* _Your instructions_: Working from the records below, return word for word the line that contains "Select the TDA7294" and each line after it, ending with the last. Skip all pictures.

* _Study material_:

▽

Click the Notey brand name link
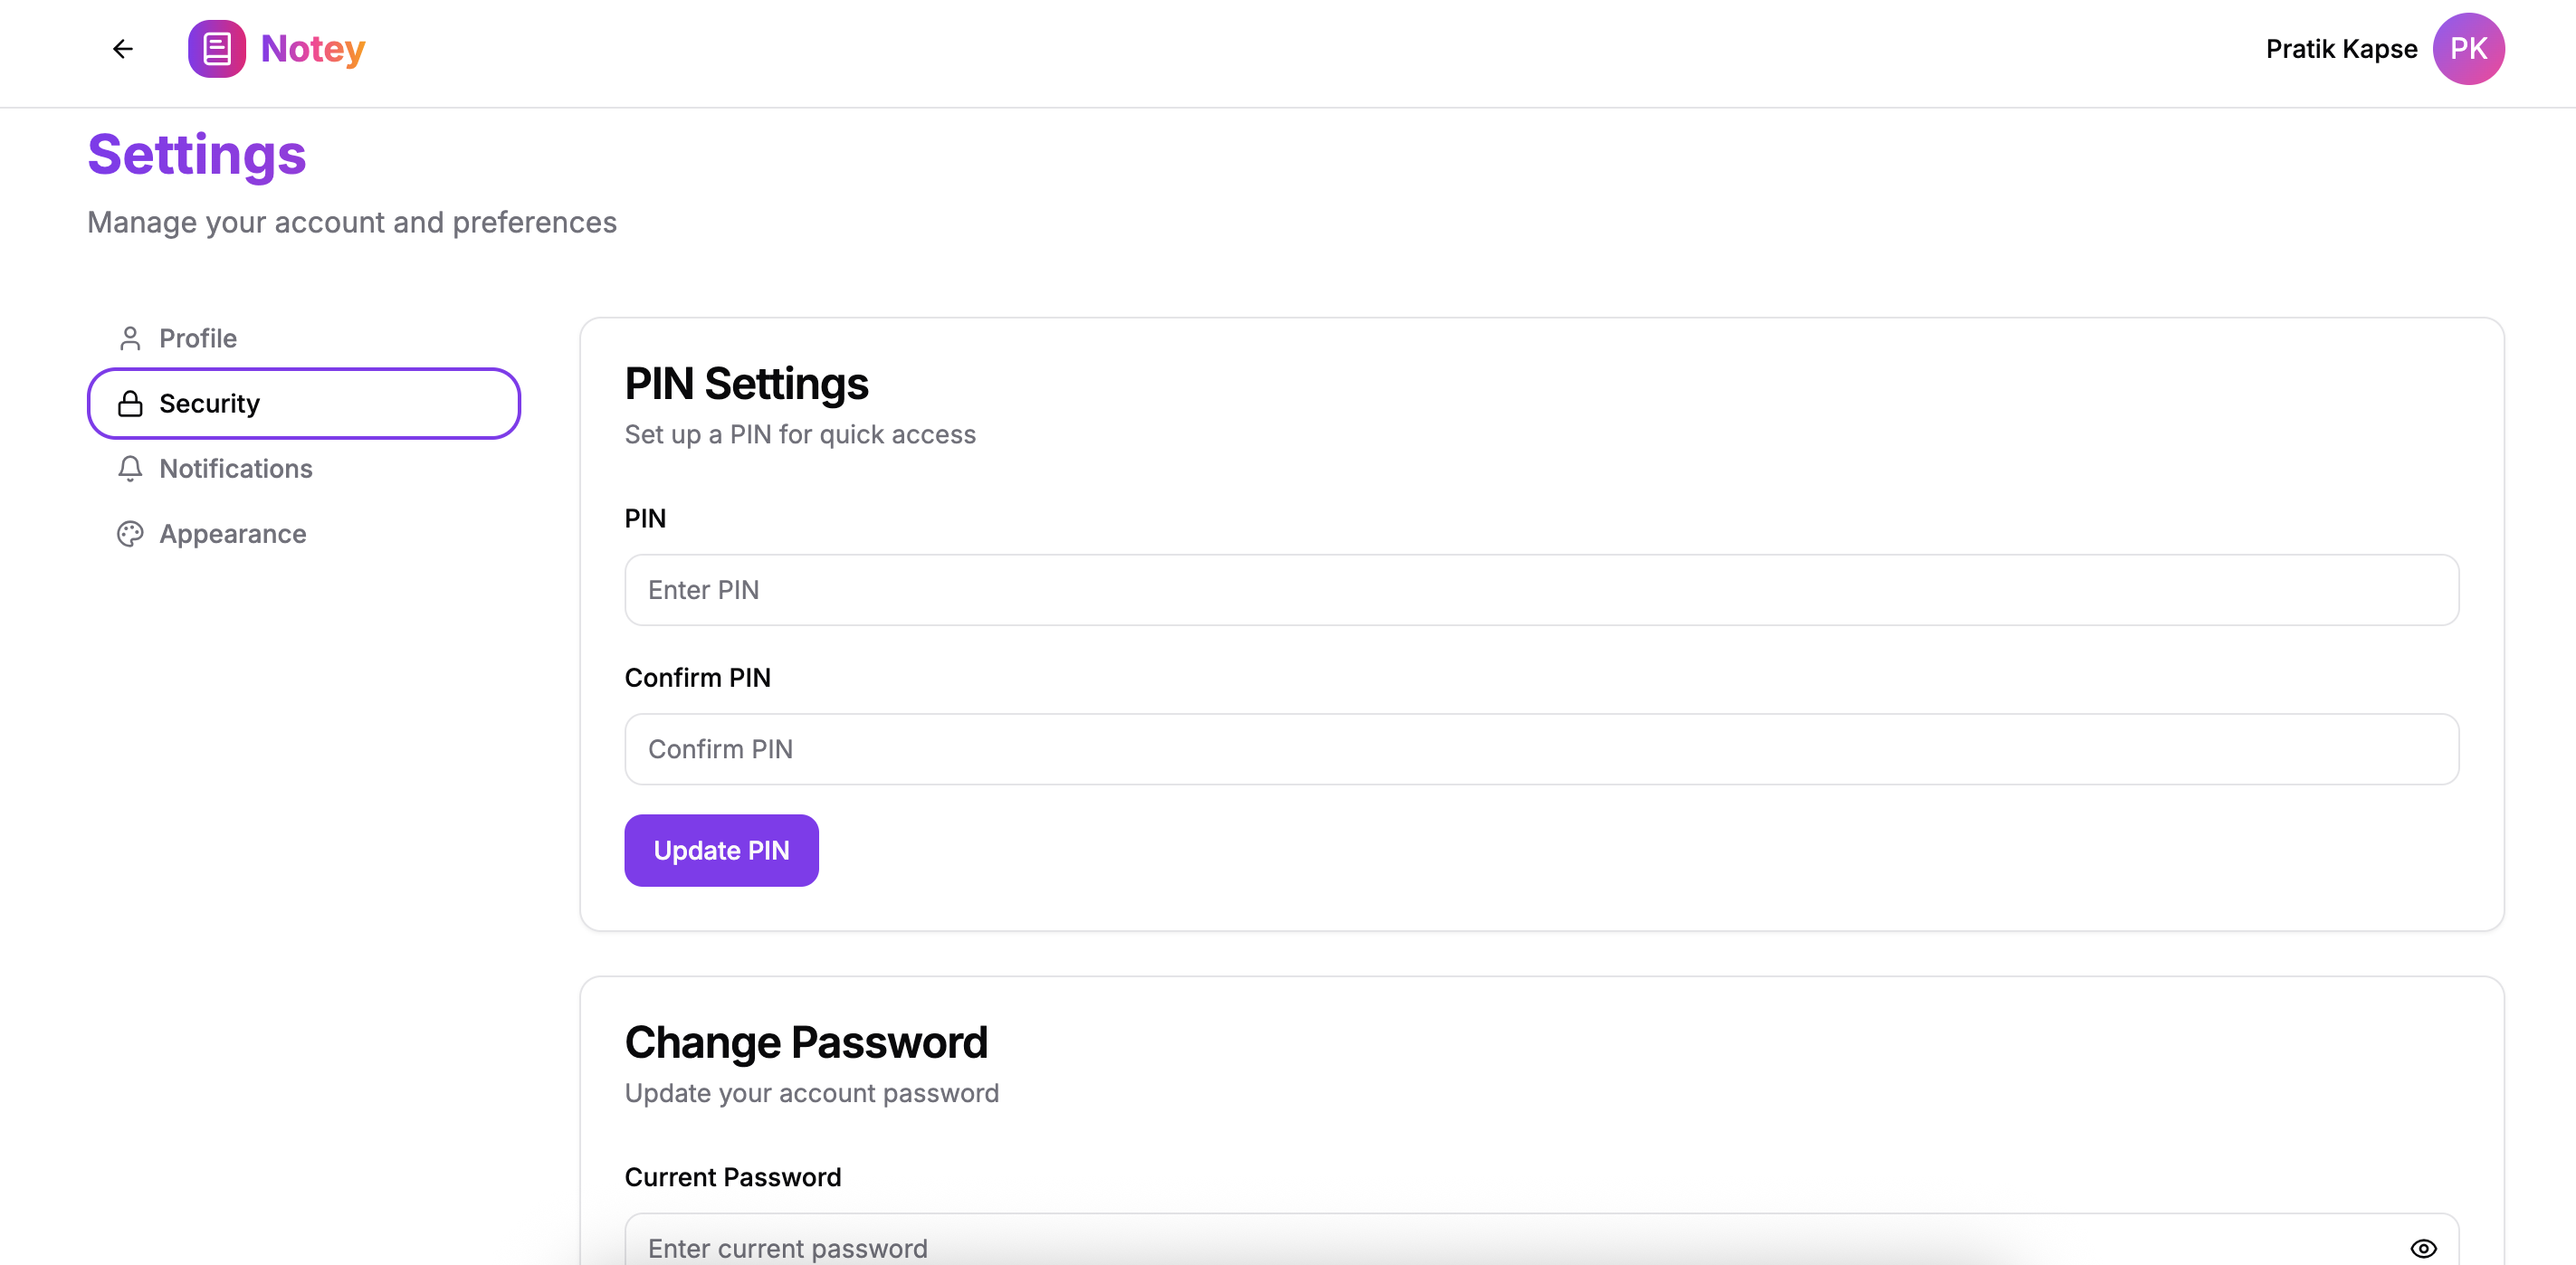This screenshot has height=1265, width=2576. 312,49
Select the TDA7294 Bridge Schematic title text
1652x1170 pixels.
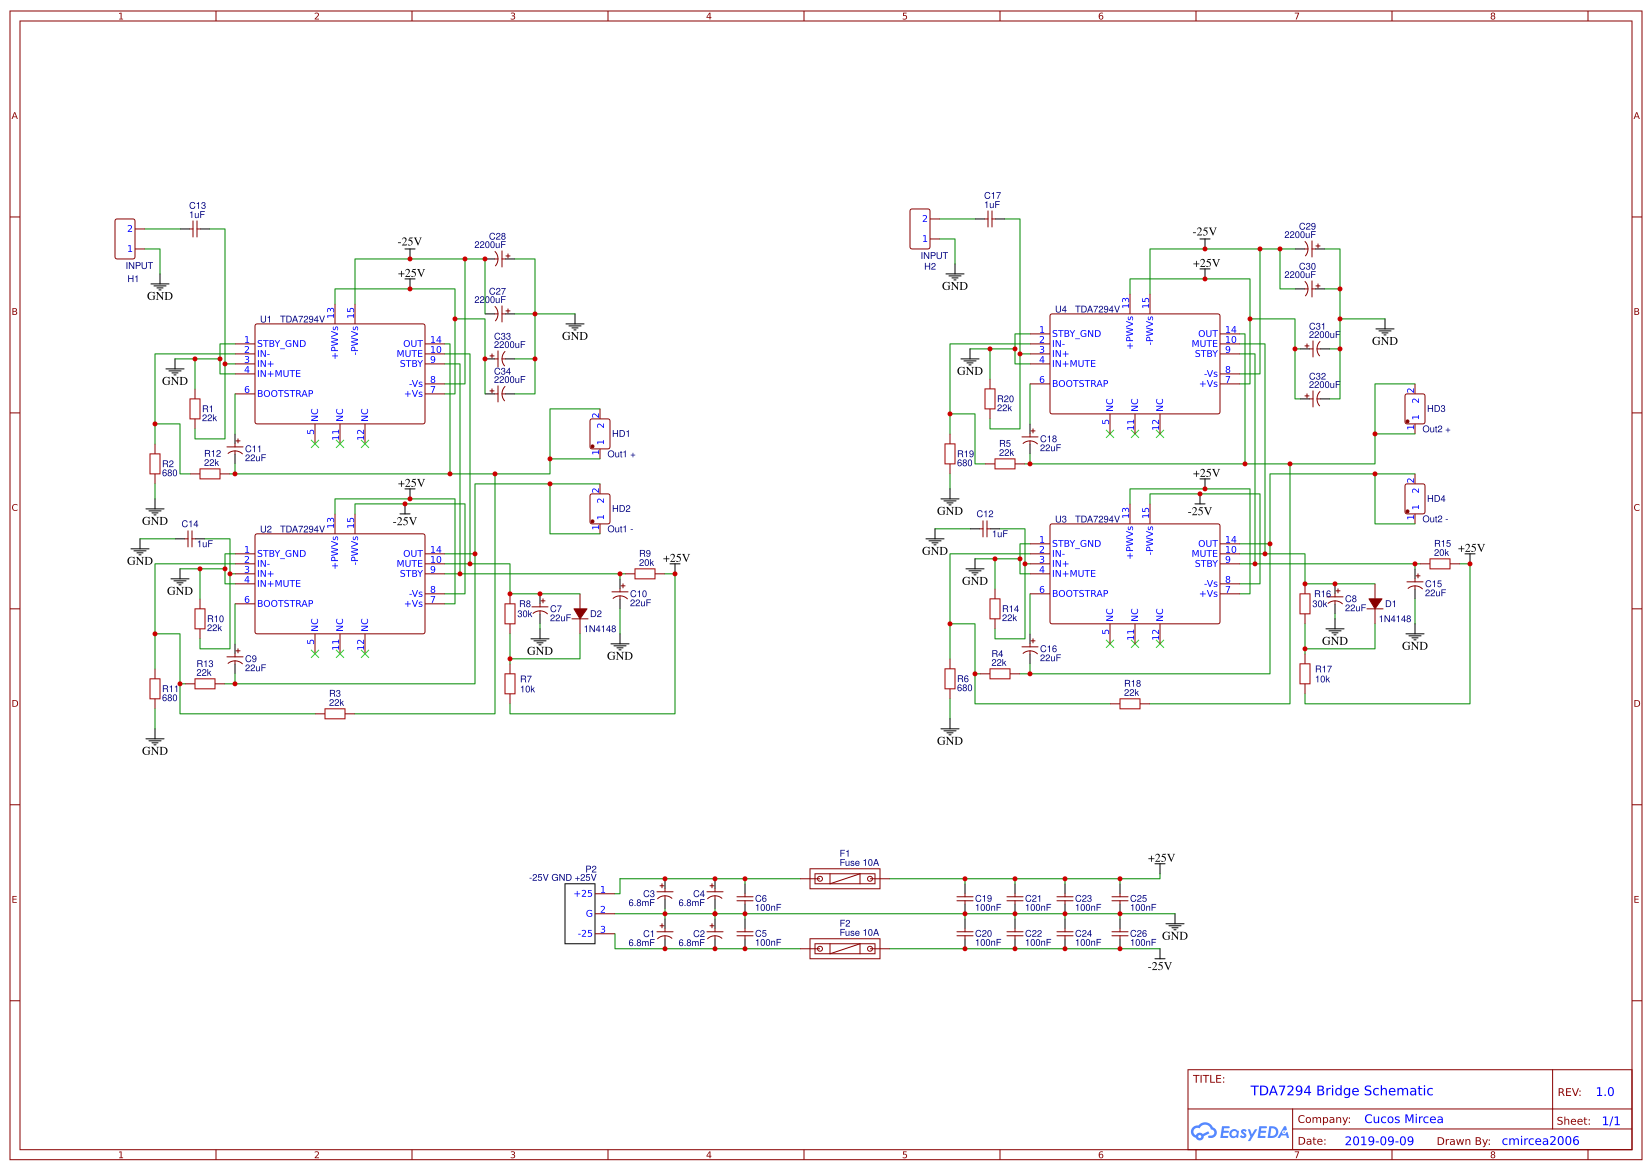[x=1338, y=1091]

△

* _Output for this task_:
Select the TDA7294 Bridge Schematic title text
1652x1170 pixels.
[x=1338, y=1091]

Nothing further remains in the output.